On y voit Bruno Garcia-Cruciani tirer violemment sa mère par les cheveux et s’énerver contre elle. "Dépêche-toi, mets le pyjama, lui dit-il sur un ton menaçant. Moi ,de la patience, j’en ai plus. Tu commences à me casser les couilles (sic)."
"Je n’en suis pas fier, il faut savoir faire son autocritique », réagit l’accusé en expliquant le contexte lié à la maladie d’Alzheimer de sa mère, qu’il qualifie "d’ingérable et de très difficile ». « C’est une maladie très dure et ça n’excuse rien. Là, on vous a montré une seule image. Il faut savoir qu’on a cherché ma mère toute la nuit car elle était partie. C’est une maladie où il faut être H24 dans la maison. Ce n’est pas que sur un jour ; cela n’enlève en rien à ce que vous avez vu. Je me suis occupé de ma mère pendant deux ans.
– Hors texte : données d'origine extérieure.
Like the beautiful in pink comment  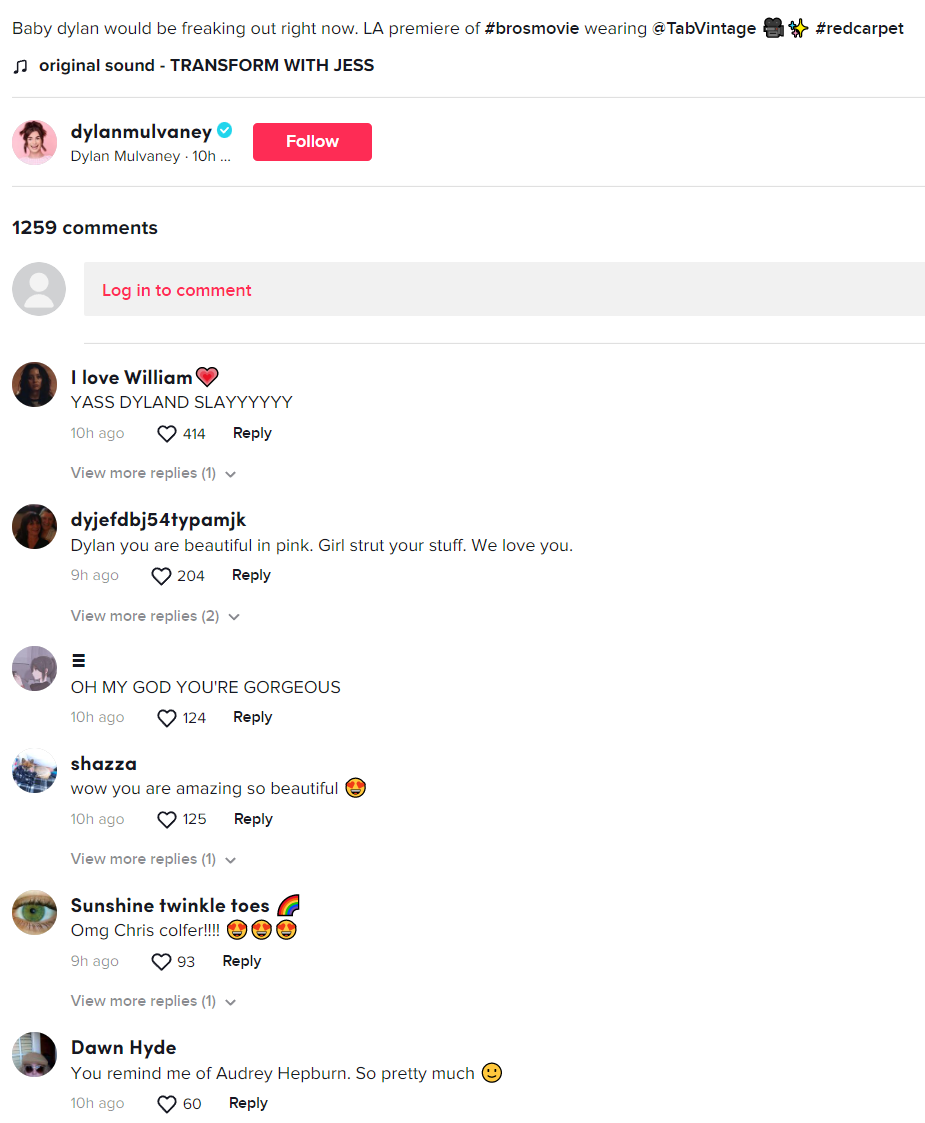pos(162,576)
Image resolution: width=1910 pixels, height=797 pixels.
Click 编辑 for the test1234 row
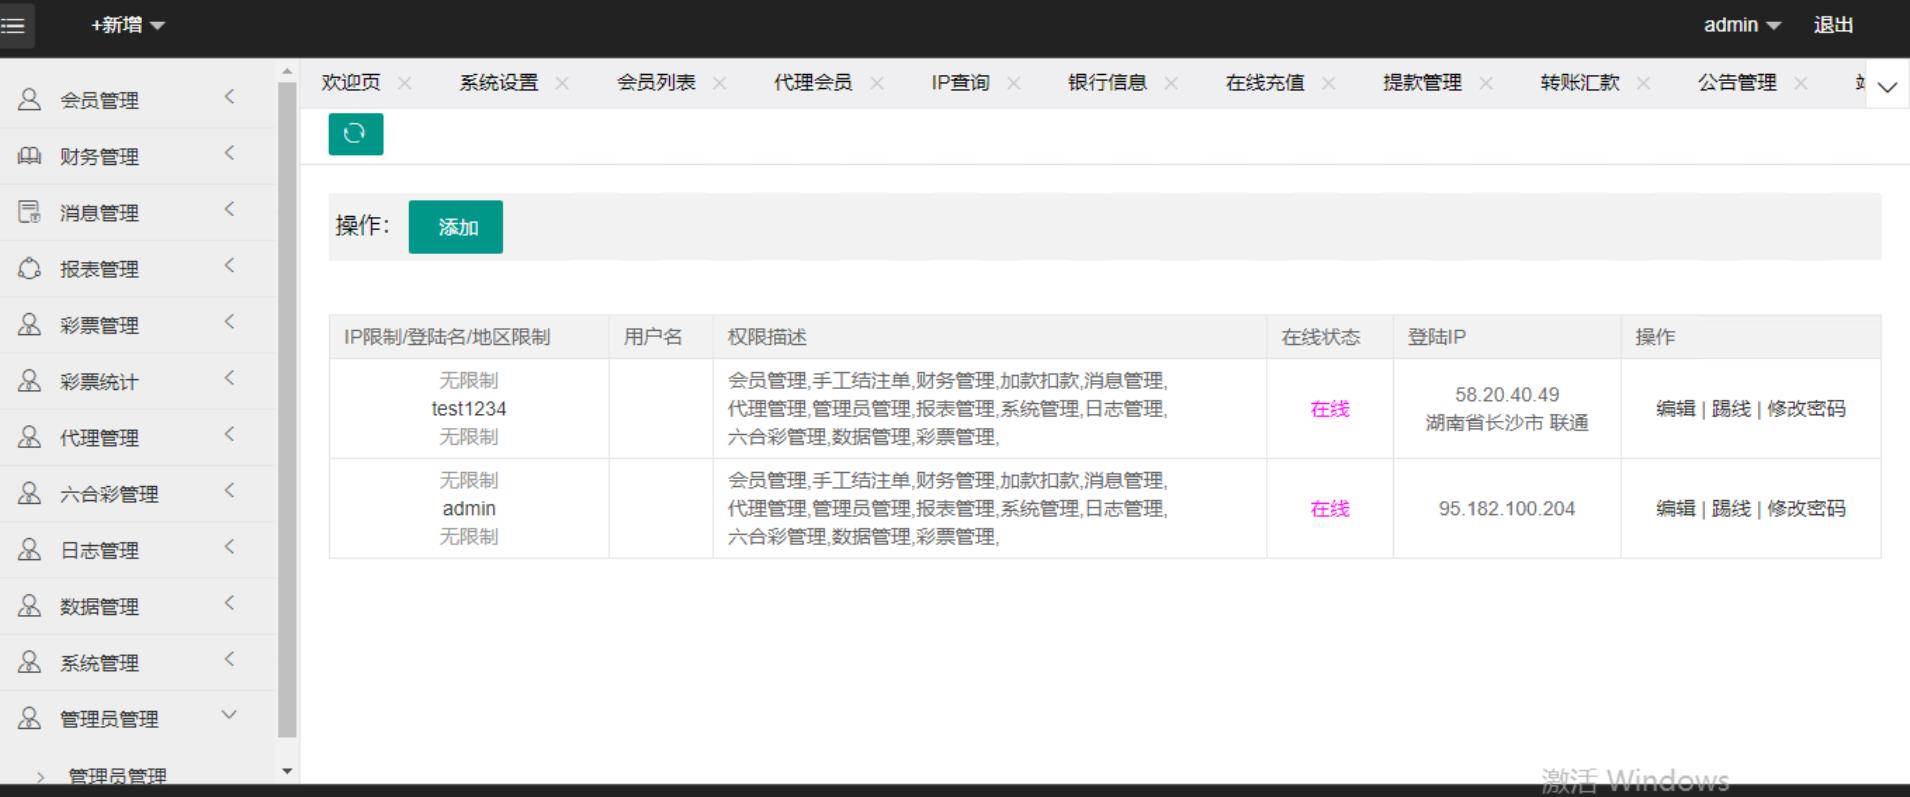1675,408
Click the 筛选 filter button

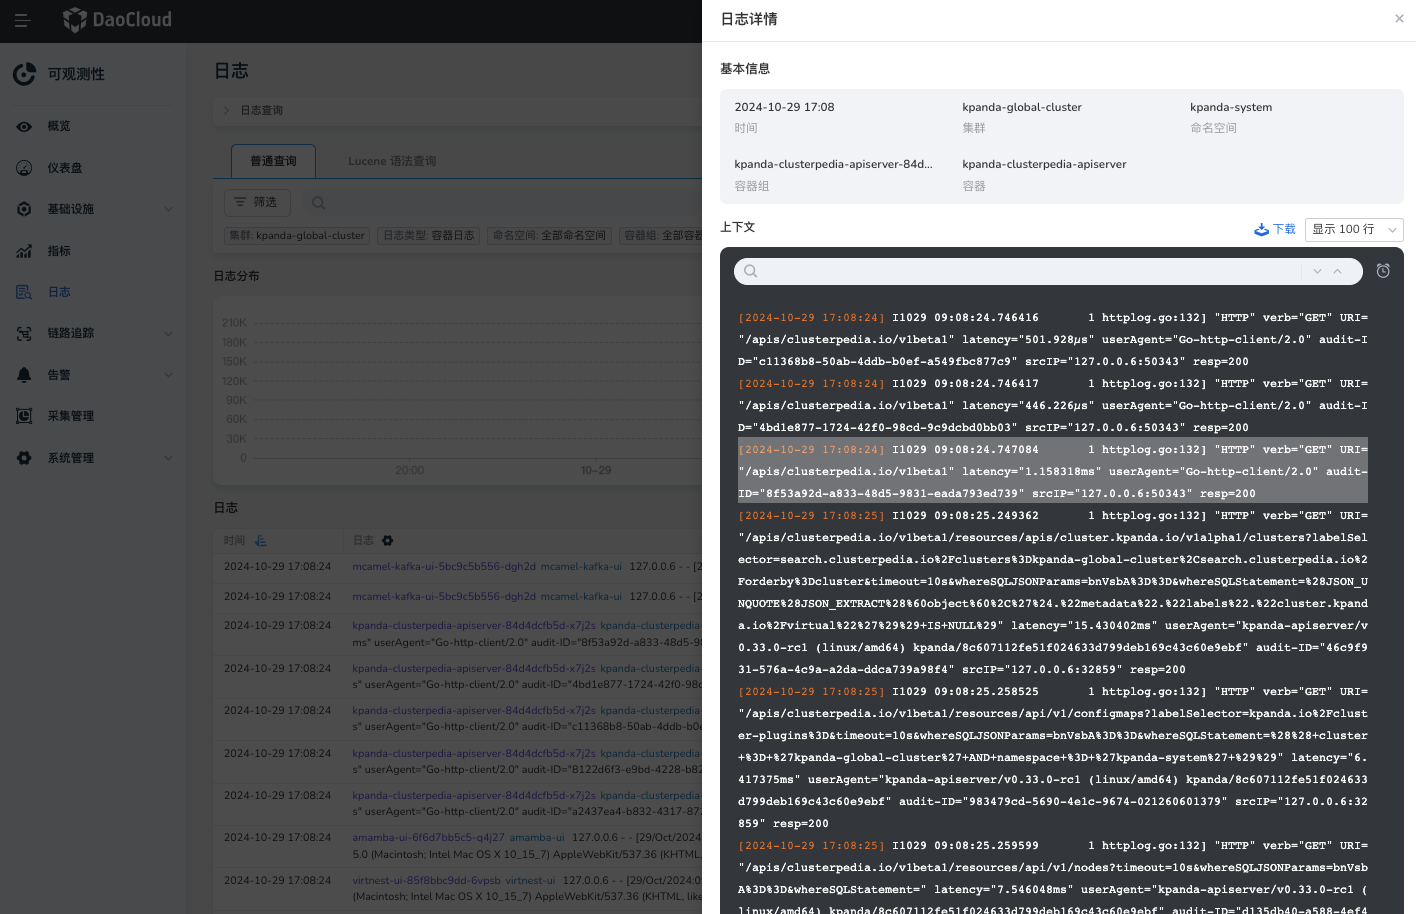[x=257, y=202]
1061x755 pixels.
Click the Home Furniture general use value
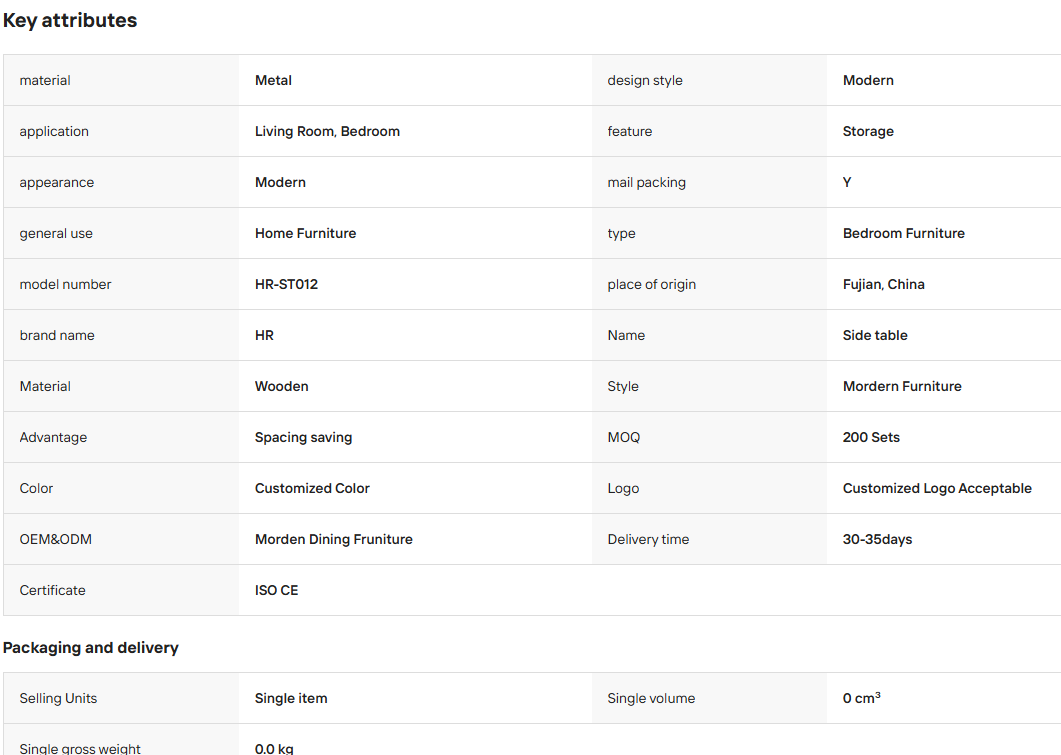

Les gens de l’extérieur ne peuvent pas comprendre."
Les jurés écoutent attentivement.
La présidente dit "comprendre le contexte mais pas le geste".
Elle demande à l’accusé s’il souhaite dire autre chose sur sa personnalité qui pourrait éclairer les jurés ?
Il réfléchit. "Avant qu’arrive cette catastrophe, ma personnalité était d’être présent pour mes enfants, construire une maison, faire tout ce qu’il fallait faire." Et d'ajouter : "j'étais à fond pour mes enfants et tout s'écroule."
Des enfants que Bruno Garcia-Cruciani ne voit plus et au sujet desquels il dit qu'on les a "isolés".
"Des enfants qui souhaitent rester chez leurs grands-parents où ils ont une stabilité, oppose Me Seatelli en lisant une décision de justice de juillet 2022. Il y est écrit que les deux garçons "ne souhaitent ni visite, ni nouvelles, ni courrier de leur père" et que ce dernier "fait passer ses besoins avant les leurs, sans considérer l'impact qu'a eu la mort de leur mère".
"C'est normal qu'ils répondent cela quatre ans après, on a tout fait pour les isoler", rétorque Bruno Garcia-Cruciani, mettant fin à un entretien tendu avec l'avocate bastiaise.
L’audience reprend lundi matin à 9 heures avec l’examen des faits.